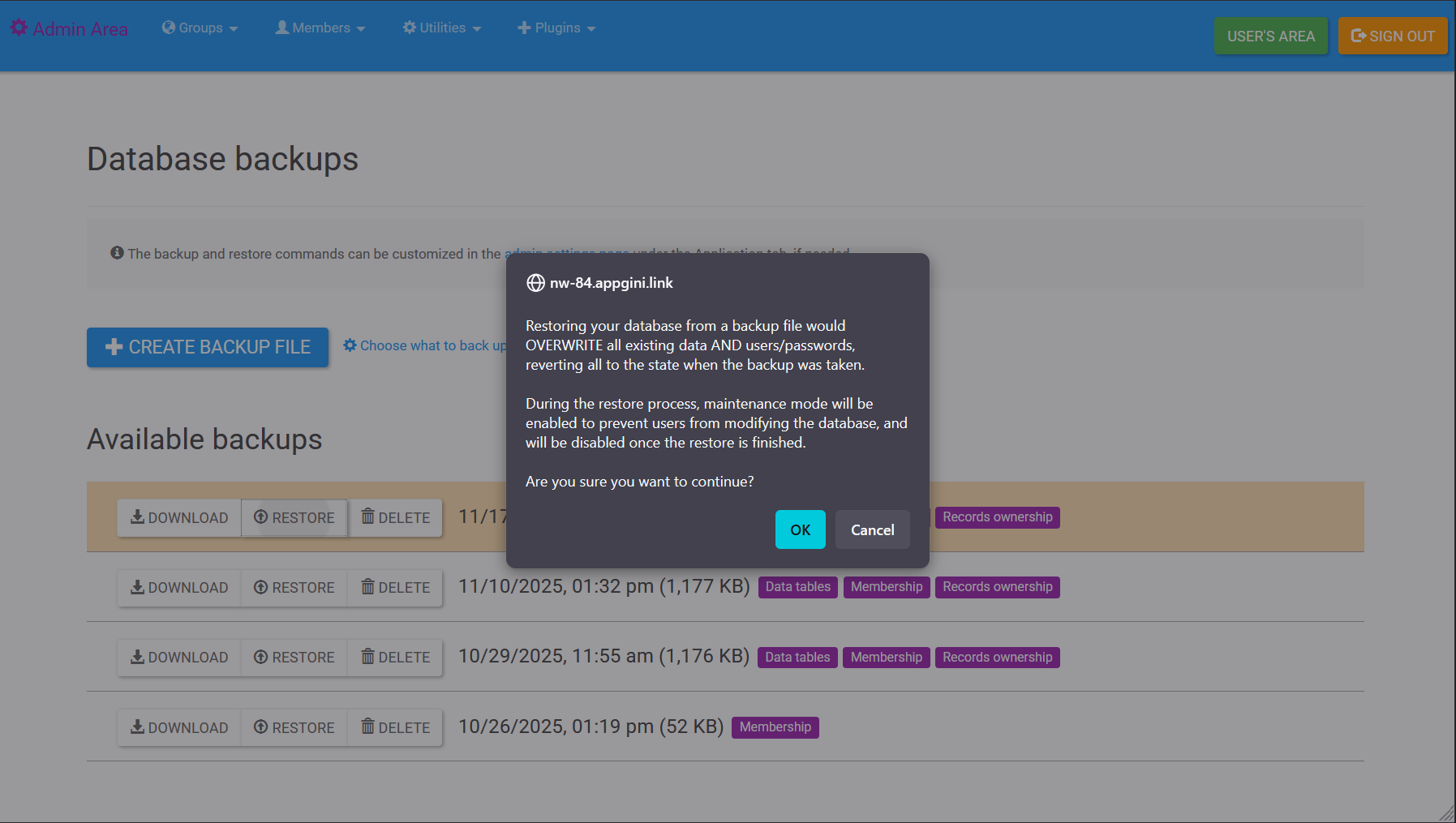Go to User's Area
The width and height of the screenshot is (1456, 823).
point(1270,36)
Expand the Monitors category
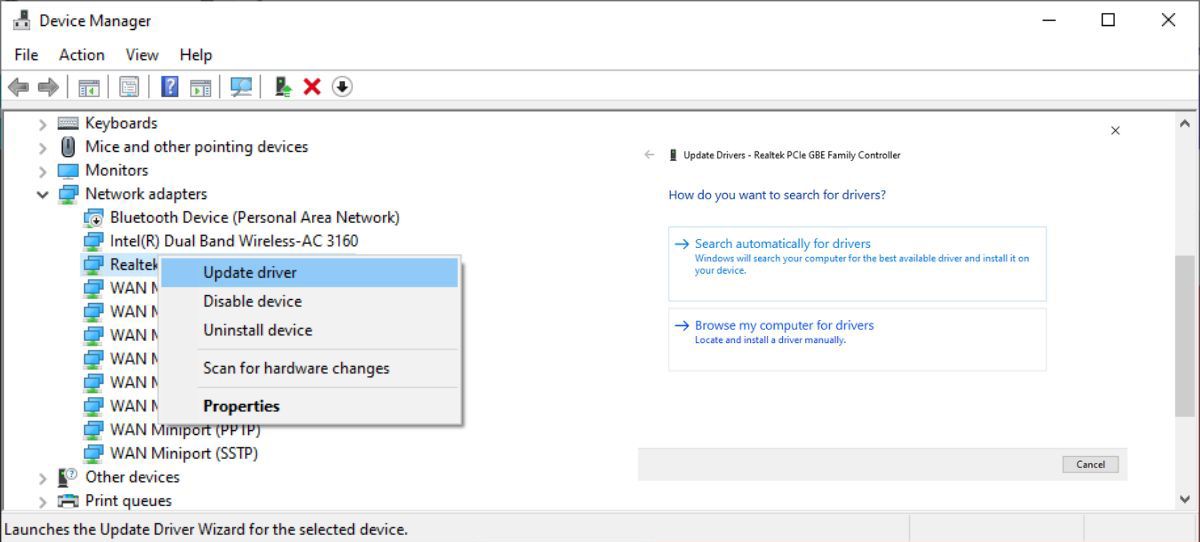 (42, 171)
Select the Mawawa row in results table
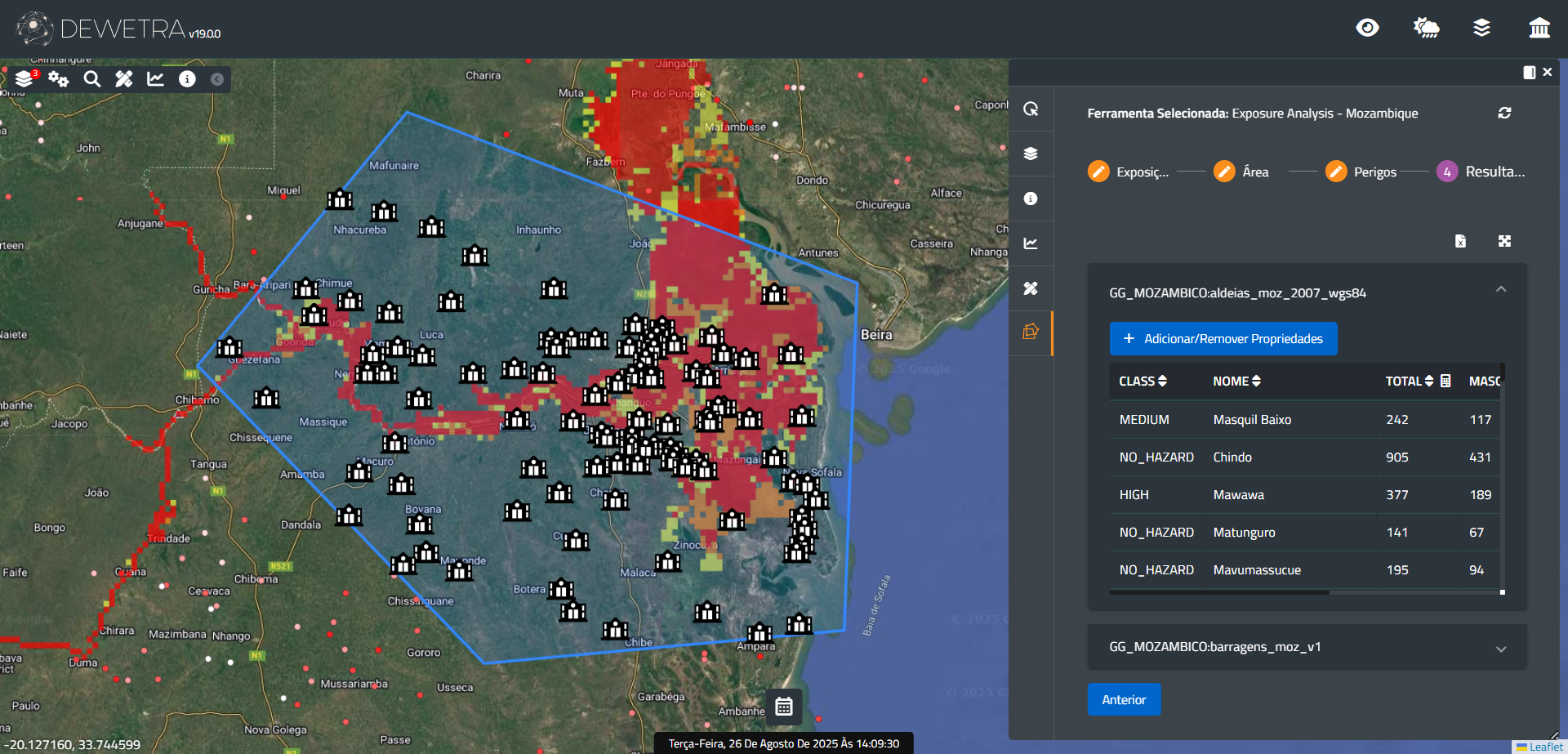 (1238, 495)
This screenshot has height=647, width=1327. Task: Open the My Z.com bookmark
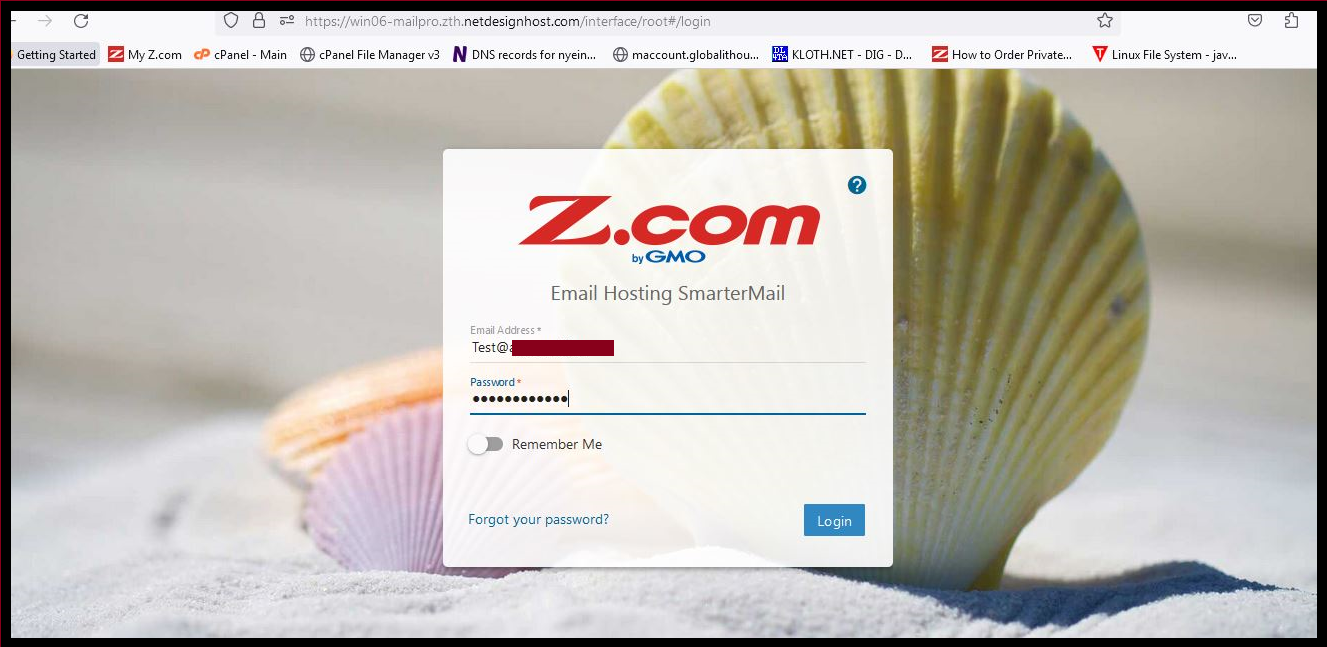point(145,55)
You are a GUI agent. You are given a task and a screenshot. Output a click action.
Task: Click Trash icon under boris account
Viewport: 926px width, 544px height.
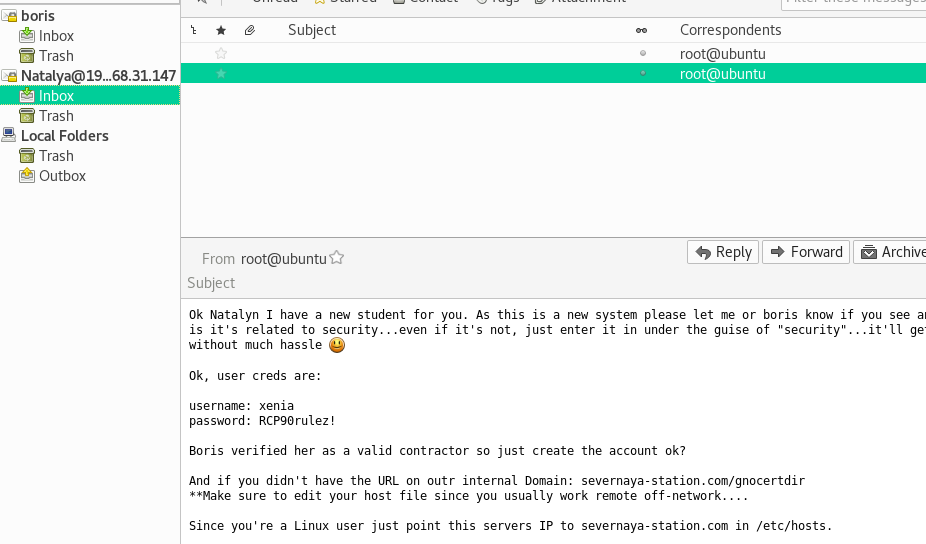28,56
::::::
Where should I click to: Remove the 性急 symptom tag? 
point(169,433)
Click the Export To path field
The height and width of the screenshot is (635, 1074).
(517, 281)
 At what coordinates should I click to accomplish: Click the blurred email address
::::::
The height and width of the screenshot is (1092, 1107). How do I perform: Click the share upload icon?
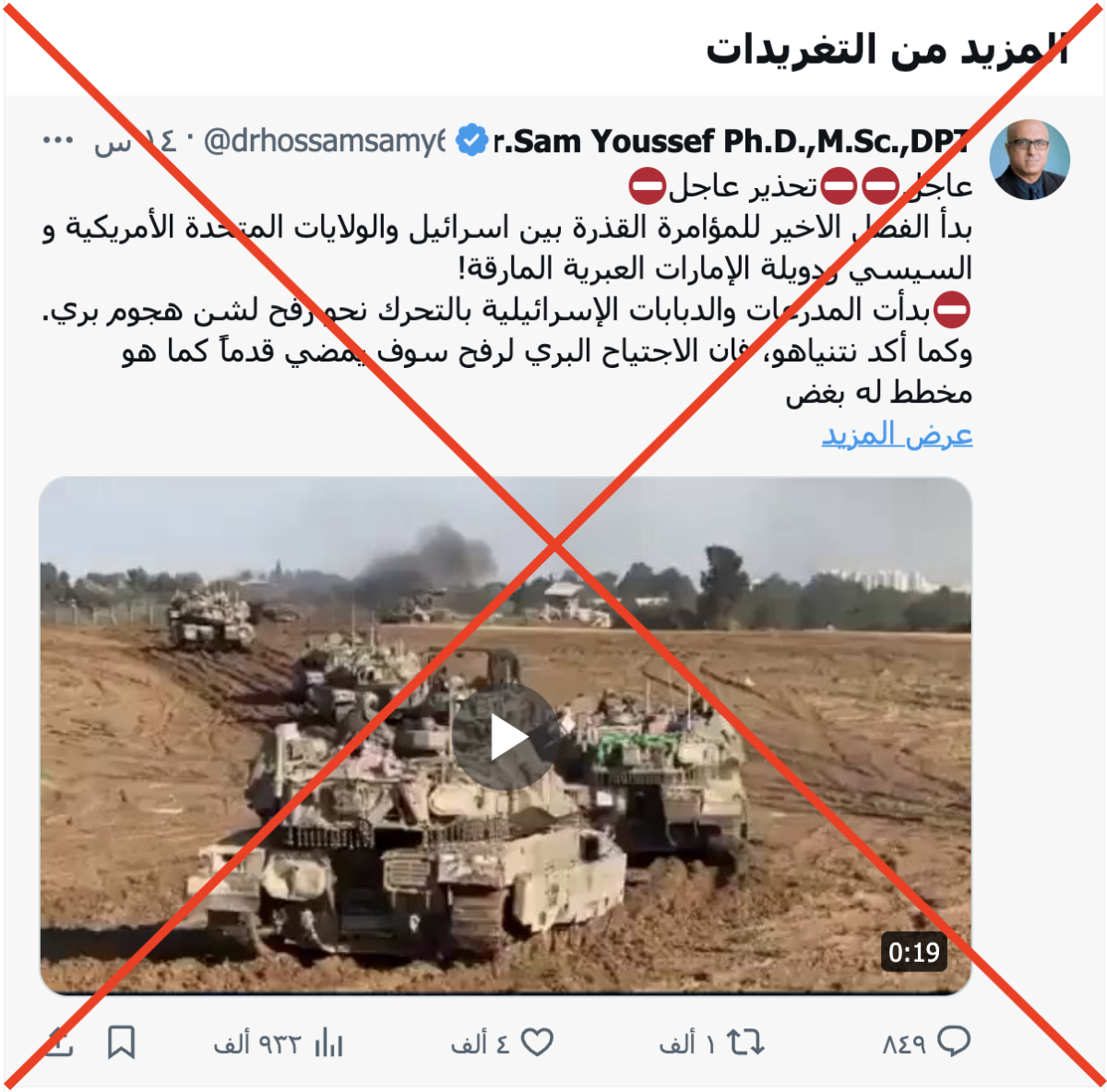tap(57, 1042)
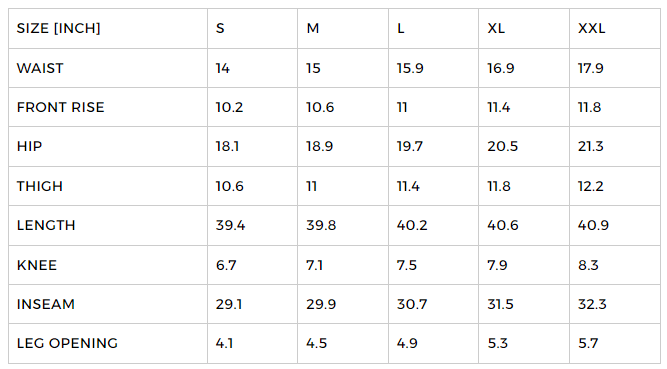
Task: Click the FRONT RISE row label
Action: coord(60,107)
::::::
▸ Your task
Taking the entries above, print exactly the lines starting at the line with "Where should I" and ending at the line with "At what coordinates", both included.

▸ Solution to the exercise
Where should I click to: Remove the 性急 symptom tag? 
point(169,433)
Click the Export To path field
The height and width of the screenshot is (635, 1074).
(517, 281)
 At what coordinates should I click to accomplish: Click the blurred email address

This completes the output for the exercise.